*The problem*
Return each line of the records below that contains the string "size", matching case.
--- Start Material shown ---
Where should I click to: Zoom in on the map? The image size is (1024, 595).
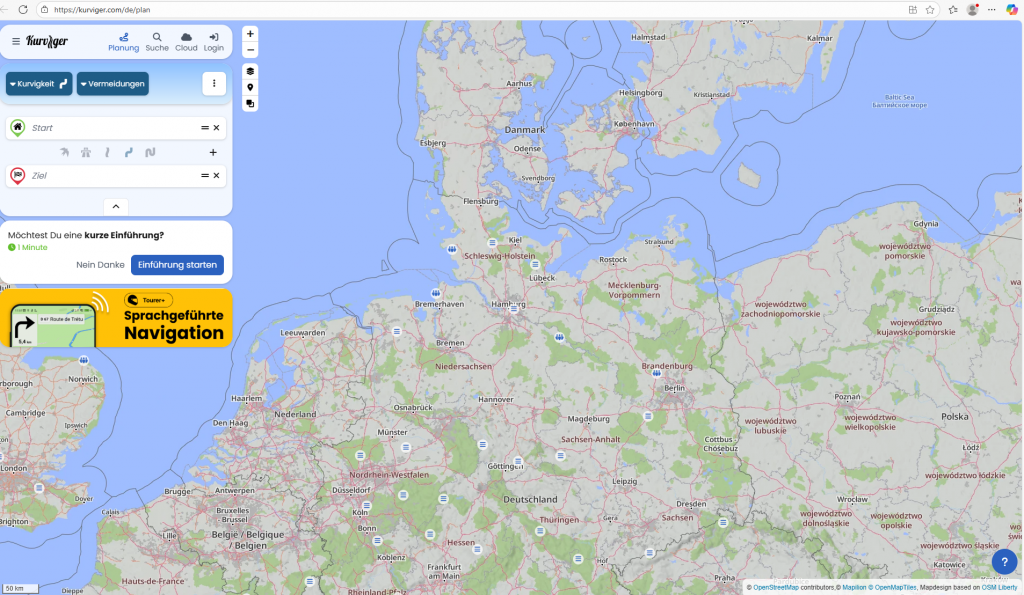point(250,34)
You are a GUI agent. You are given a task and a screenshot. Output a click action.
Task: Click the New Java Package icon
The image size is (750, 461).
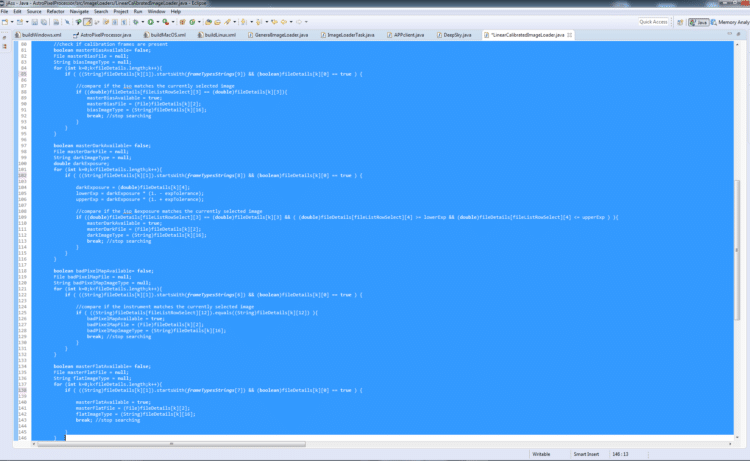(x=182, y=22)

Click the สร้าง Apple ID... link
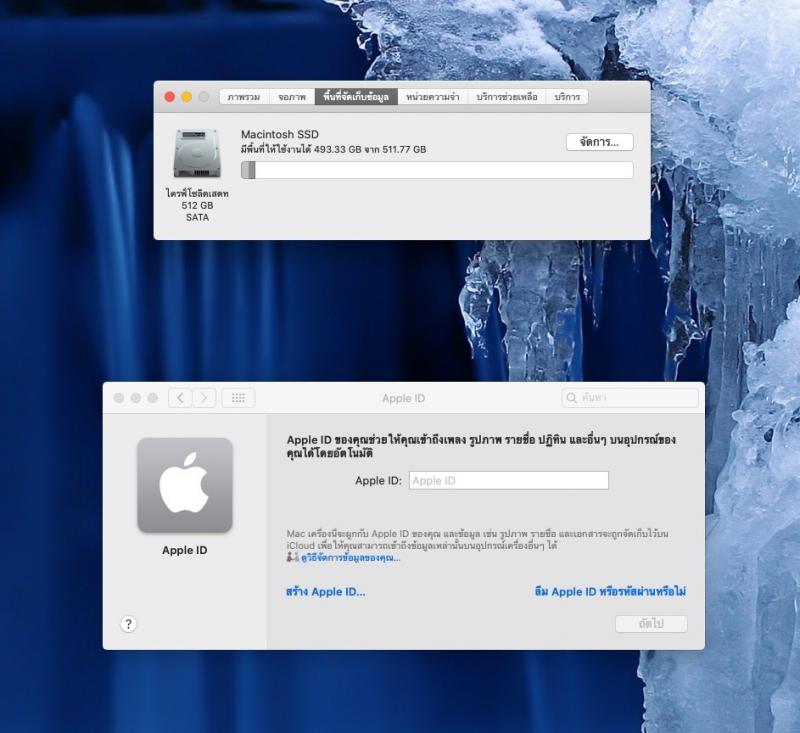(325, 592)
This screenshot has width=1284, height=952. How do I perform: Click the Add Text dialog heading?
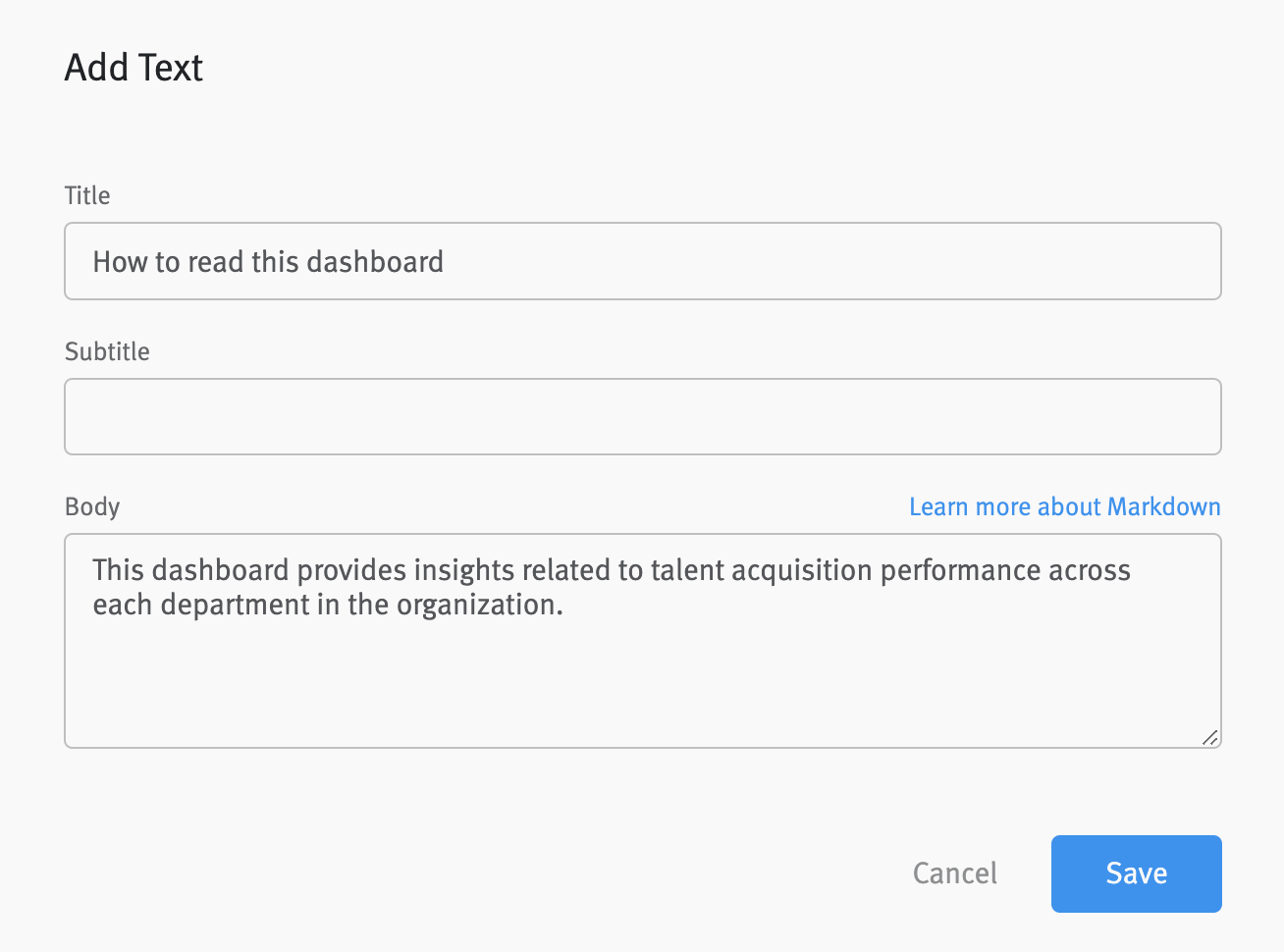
--- End Material shown ---
*Completed task*
Where should I click to: Zoom in on the map? The image size is (1024, 595).
The image size is (750, 461).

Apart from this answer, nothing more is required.